Türkiye kozmetik sektörünün köklü markalarından Hunca Kozmetik, ekonomik sıkıntılar nedeniyle yeniden konkordato başvurusunda bulundu. Mahkeme 3 ay süreyle geçici mühlet kararı verdi.
Artan maliyetler, yüksek enflasyon ve daralan iç pazar, Türkiye’de birçok yerleşik firmayı zorlarken, bu süreçten kozmetik devi Hunca Kozmetik de nasibini aldı. 140 ülkeye ihracat yapan ve 1957’den bu yana faaliyet gösteren şirket, alacaklıların açtığı dava sonucu ikinci kez konkordato sürecine girdi.

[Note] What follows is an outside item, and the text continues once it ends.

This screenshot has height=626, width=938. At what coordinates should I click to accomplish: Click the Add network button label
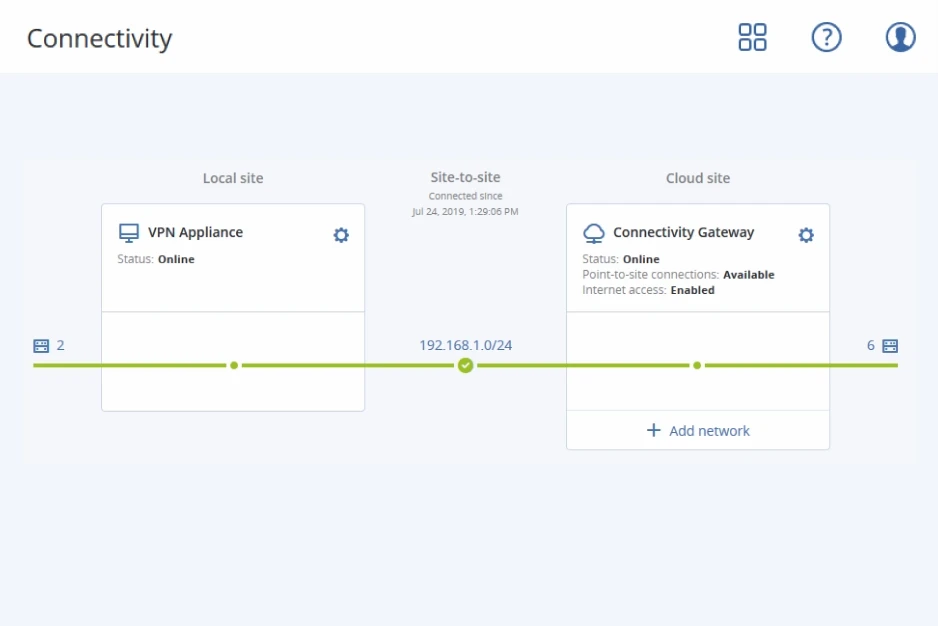click(709, 431)
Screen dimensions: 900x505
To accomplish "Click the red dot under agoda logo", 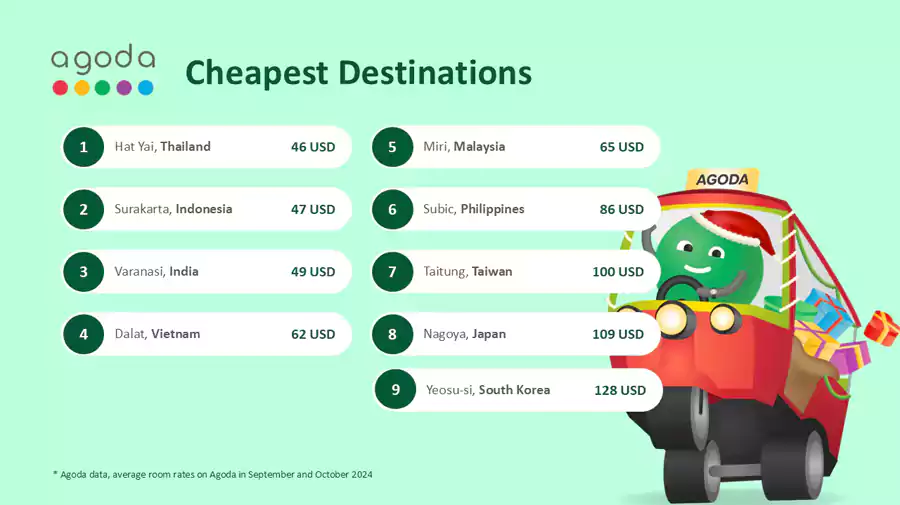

Hunca Kozmetik: 68 Yıllık Bir Marka, Zor Bir Virajda
Adnan Hunca tarafından 1957 yılında İstanbul’da kurulan Hunca Kozmetik, yıllar içinde deodoranttan parfüme, kişisel bakım ürünlerinden saç bakımına kadar geniş bir ürün yelpazesiyle hem iç piyasada hem de yurtdışında adını duyurmuştu. Şirketin, Avrupa ve Ortadoğu başta olmak üzere 140’tan fazla ülkeye ihracat yaptığı biliniyor.
Ancak ekonomik tablo, Hunca için de zorlu bir süreci beraberinde getirdi.
Kendi Kararıyla Bitirdi, Alacaklı Nedeniyle Yeniden Başladı
Hunca Kozmetik, geçtiğimiz yılın başında ilan ettiği konkordato sürecini 2025 Şubat ayında kendi kararıyla sonlandırmıştı. Fakat alacaklı firmalardan Vitt Kozmetik ve Özel Sağlık Hizmetleri’nin açtığı dava sonucu Tekirdağ Asliye Ticaret Mahkemesi, Hunca Kozmetik ve Hunca Ambalaj için yeniden konkordato süreci başlattı.
Mahkemeden 3 Aylık Geçici Mühlet
Mahkeme, şirketlerin mali yapısının toparlanıp toparlanamayacağının belirlenmesi amacıyla 3 aylık geçici mühlet verilmesine karar verdi. Bu süreçte, Koray Çevik, Merter Yağdım ve Ferahnaz Seval Özel geçici konkordato komiseri olarak görevlendirildi.
Karar kapsamında alacaklılar, ilan tarihinden itibaren 7 gün içinde konkordato talebinin reddi yönünde itirazlarını delilleriyle birlikte mahkemeye sunabilecek.
Ön İnceleme Duruşması Temmuz’da
Dosyanın ön inceleme duruşması 8 Temmuz 2025 tarihinde yapılacak. Bu duruşma, konkordato teklifinin kabul edilip edilmeyeceği sürecinde önemli bir eşik olacak.
Sektör Genelinde Sinyal Mi?
Hunca’nın yaşadığı bu durum, kozmetik gibi dış ticarete açık ve rekabetin yoğun olduğu sektörlerde faaliyet gösteren firmaların dahi ekonomik baskılara ne kadar açık olduğunu bir kez daha gözler önüne seriyor.